- A strange calm seems to have settled in the Russian markets. But scratch below the surface, and almost everything has changed.
- The government is propping up the ruble and holding the Moscow stock market together, with foreign investors all but excluded.
- Iskander Lutsko of Moscow broker ITI Capital tells Insider what’s going on in “completely artificial” markets right now.
Nearly two months after the Russian invasion of Ukraine, a strange calm seems to have descended on the country’s financial markets.
The Russian ruble has now fully recovered from its dramatic drop in the days following the attack. The country’s stocks remain deep in negative territory for the year, but the dramatic sell-off seen in late February is a thing of the past.
However, take a look below the surface and you will see the strong arm of the Russian state holding the markets together. The government has introduced strict capital controls that have boosted the ruble and has prohibited foreign investors from disposing of domestic assets.
Iskander Lutsko is Chief Investment Strategist at ITI Capital, a major financial broker in Russia. He has worked in the financial markets for 15 years, including at Sberbank, Russia’s largest lender. He spoke to Insider this week about what’s really going on in Russia’s “completely artificial” markets right now.
Stocks don’t reflect ‘unfortunate reality’
Moscow’s Moex stock index is down about 40% so far this year, but is up about 9% since bottoming in late February.
Lutsko thinks his level should be considerably lower. “The Russian stock market does not reflect the unfortunate and true reality,” he said. “Simply because non-residents can’t sell.”
In 2021, foreigners owned about 80% of the tradable shares on the Moscow stock exchange, worth about $200 billion.
“Based on our estimates, at least $50 billion of equity exposure is still in fund balances,” Lutsko said. “Mostly US dedicated funds or European funds.”
A recent Moscow ruling that instructed Russian companies to revoke any share listings they hold abroad could trigger a sell-off, he said, once so-called warehouse receipts are repatriated.
“According to our estimates, there are at least 900 billion rubles [$11 billion] value of Russian stock foreign depository receipts that could be sold by local investors on Moex,” he said.
The lack of foreign players in the market has caused
dry up, making it difficult to buy and sell assets. Retail investors, who have “little understanding and idea of how to play the market”, now dominate trading, according to the Moscow-based broker.
The vultures come to play
In the bond market, the situation is even worse. Russia’s government and many of its biggest companies are on the verge of defaulting on their foreign debts after US sanctions blocked their access to the global financial system. The bonds of many large companies, such as Gazprom, have plunged.

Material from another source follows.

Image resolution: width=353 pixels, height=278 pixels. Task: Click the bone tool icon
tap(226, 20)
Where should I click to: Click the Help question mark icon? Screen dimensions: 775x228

But Lutsko said falling prices have attracted bargain hunters, hoping to benefit from a price rebound if Ukraine’s outlook clears. Although he avoids the term, these investors are often referred to as “vultures.”
“I know that many moderately sized hedge funds, and even many local brokers, are looking for opportunities to buy Russian Eurobonds,” he said.

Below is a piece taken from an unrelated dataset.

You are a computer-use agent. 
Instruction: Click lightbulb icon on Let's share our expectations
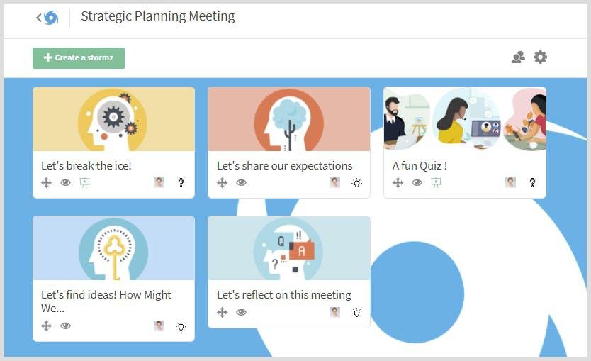point(356,182)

ITI’s Guernsey entity has been facilitating these trades, buying bonds at 20-30% of face value. “There has been a lot of interest,” Lutsko said.
The ruble is ‘completely artificial’
The rapid rally in the Russian ruble has some analysts questioning whether Western sanctions are having the desired effect.

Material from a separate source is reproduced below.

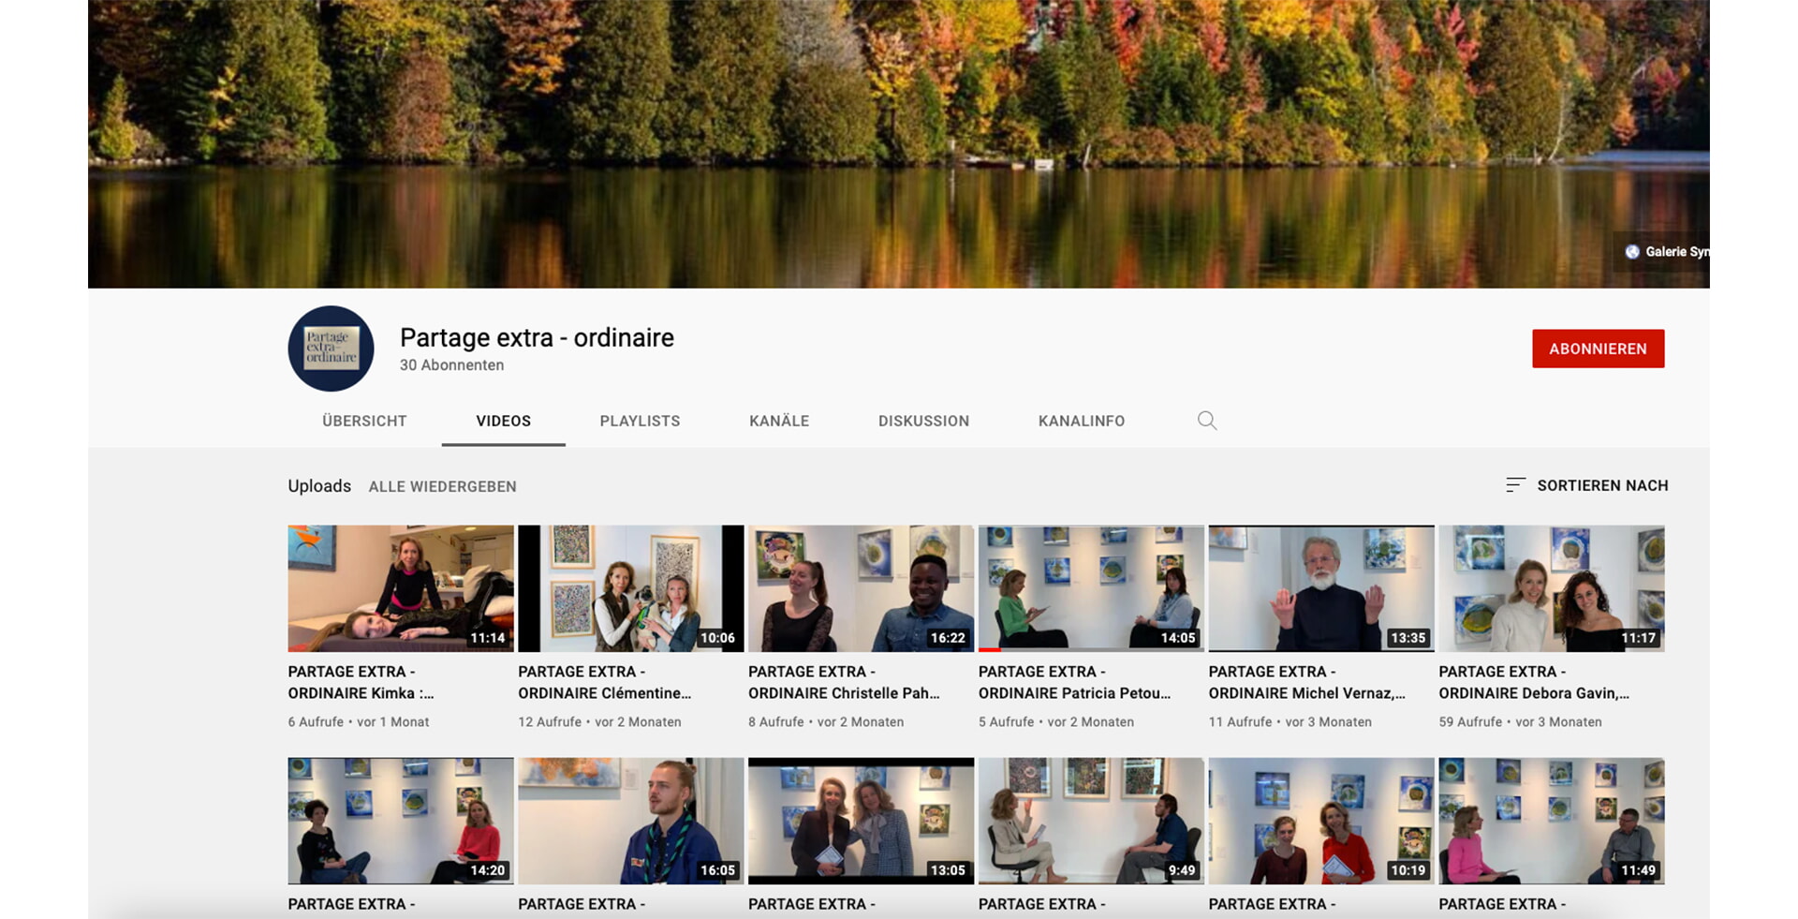Play the Patricia Petou 14:05 video
1798x919 pixels.
(1090, 588)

But Lutsko said that is not a reflection of the strength of the economy. The government has imposed strict capital controls that prevent rubles from leaving the country and has instructed exporters to convert 80% of their income into foreign currency.
“The ruble is in a completely artificial environment, regulated by the central bank that makes sure that
it’s still limited,” he said. “We have a bit of dissonance or dislocation in assets.”